G3BP1 Das Double-Nickase-Plasmid (h) besteht aus einem aufeinander abgestimmten Plasmidpaar, das für die hochspezifische Bearbeitung des G3BP1-Lokus in human-Zelllinien entwickelt wurde. Jedes Plasmid exprimiert eine Cas9-D10A-Nickase und eine spezifische sgRNA, die auf entgegengesetzte DNA-Stränge innerhalb von G3BP1 abzielt. Wenn sie auf benachbarte Stellen auf entgegengesetzten DNA-Strängen gerichtet sind, erzeugen die beiden Nickasen versetzte Einzelstrang-Schnitte, die zusammen einen versetzten Doppelstrangbruch erzeugen, was eine koordinierte On-Target-Aktivität beider Guides erfordert. Der resultierende DNA-Bruch wird durch endogene zelluläre Reparaturwege behoben, meist durch nicht-homologe Endverknüpfung (NHEJ), was zu Insertionen oder Deletionen führt, die die G3BP1-Funktion stören. Durch die Notwendigkeit einer doppelten sgRNA-Bindung am Zielort erhöht der Doppel-Nick-Ansatz die Spezifität der Bearbeitung und bietet eine komplementäre CRISPR-Strategie für Anwendungen, bei denen eine zusätzliche Kontrolle über die Zielgenauigkeit gewünscht ist.

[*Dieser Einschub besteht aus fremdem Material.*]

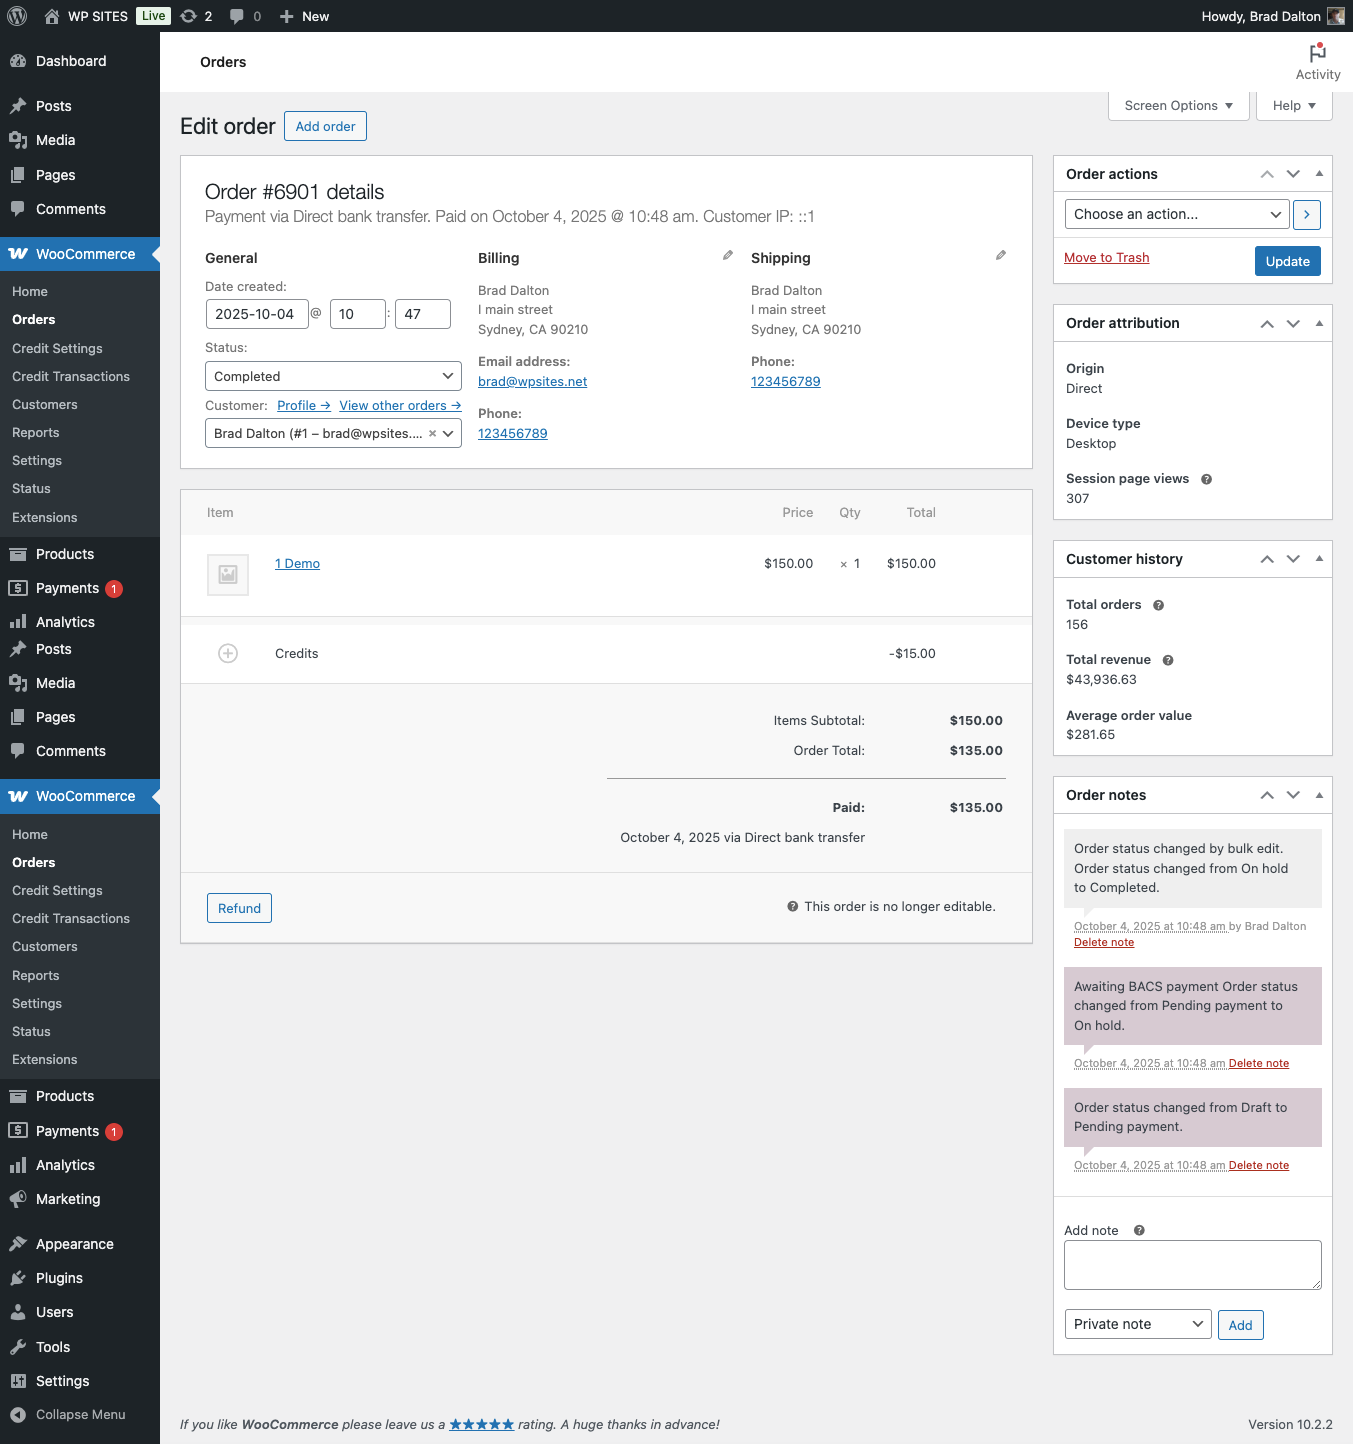
Task: Expand the Credits row plus icon
Action: pos(228,654)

Um eine effiziente Identifizierung editierter Zellen zu unterstützen, kodiert ein Plasmid GFP zur fluoreszierenden Visualisierung transfizierter Populationen, während das Begleitplasmid ein Puromycin-Resistenzgen für die Antibiotika-Selektion trägt. Zusammen unterstützen diese Merkmale eine effiziente Anreicherung co-transfizierter Populationen und vereinfachen die Validierung von Klonen mit G3BP1-Störung.
Nur für Forschungszwecke. Nicht für diagnostische oder therapeutische Zwecke bestimmt.